She made a disbelieving laugh. “So is this.”
He was racked between necessity and longing, wanting to stay, yet knowing that he could not. “I have to go.”
“Leo—”
Before she could convince him otherwise, he turned and strode from the bedchamber. He hastened down the stairs, then along the corridor, until he reached his study. Leo opened the door.
Waiting for him was not Whit, as he had expected. The man who stood before the fire, glowering at him, was him. Save for the clothing he wore, the man was identical to Leo in every way, from his size, face, hair and eye color, to the way he stood, balanced lightly on the balls of his feet as if readying for an attack. Leo’s double.
“My master is extremely displeased,” the man snapped.
He wasn’t a man at all. It was his geminus.
Everything made a terrible sense now. Everything became clear. He understood what he must do.

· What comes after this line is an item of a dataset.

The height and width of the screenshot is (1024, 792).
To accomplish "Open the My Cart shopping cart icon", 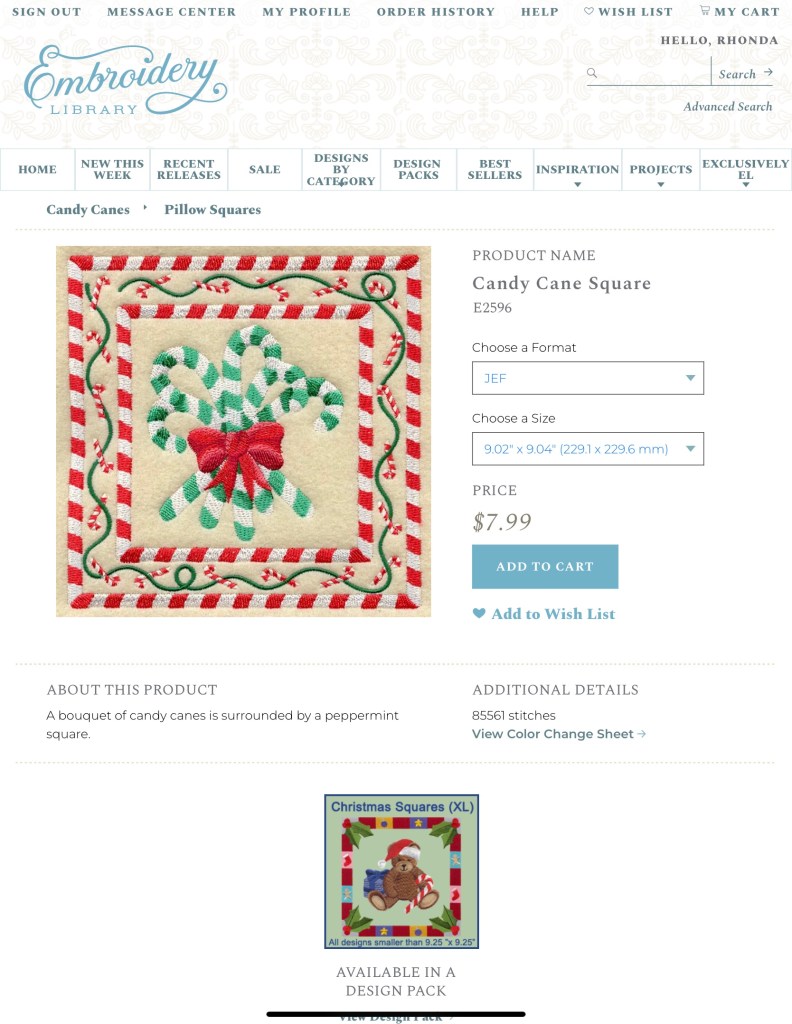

Leo stepped inside and shut the door behind him.
“The situation is intolerable.” The geminus strode toward him, its face contorted with anger.
But its face was Leo’s face, and he knew in that moment how it must feel to be on the receiving end of his rage. Torn between fascination and horror, he stood his ground as the creature who was his exact likeness paced nearer. No wonder so few ever opposed him—in the full of his anger, he appeared utterly merciless.
And so he had been. In almost all aspects of his life. Anne remained the lone exception.
Thoughts of her spurred him on now.
“The situation isn’t intolerable,” he said, his voice cutting. “It’s ending.”
The geminus halted its advance. Its mouth twisted. “You made a bargain, and you will honor that bargain.”
“Honor? Poor choice of words, coming from you.”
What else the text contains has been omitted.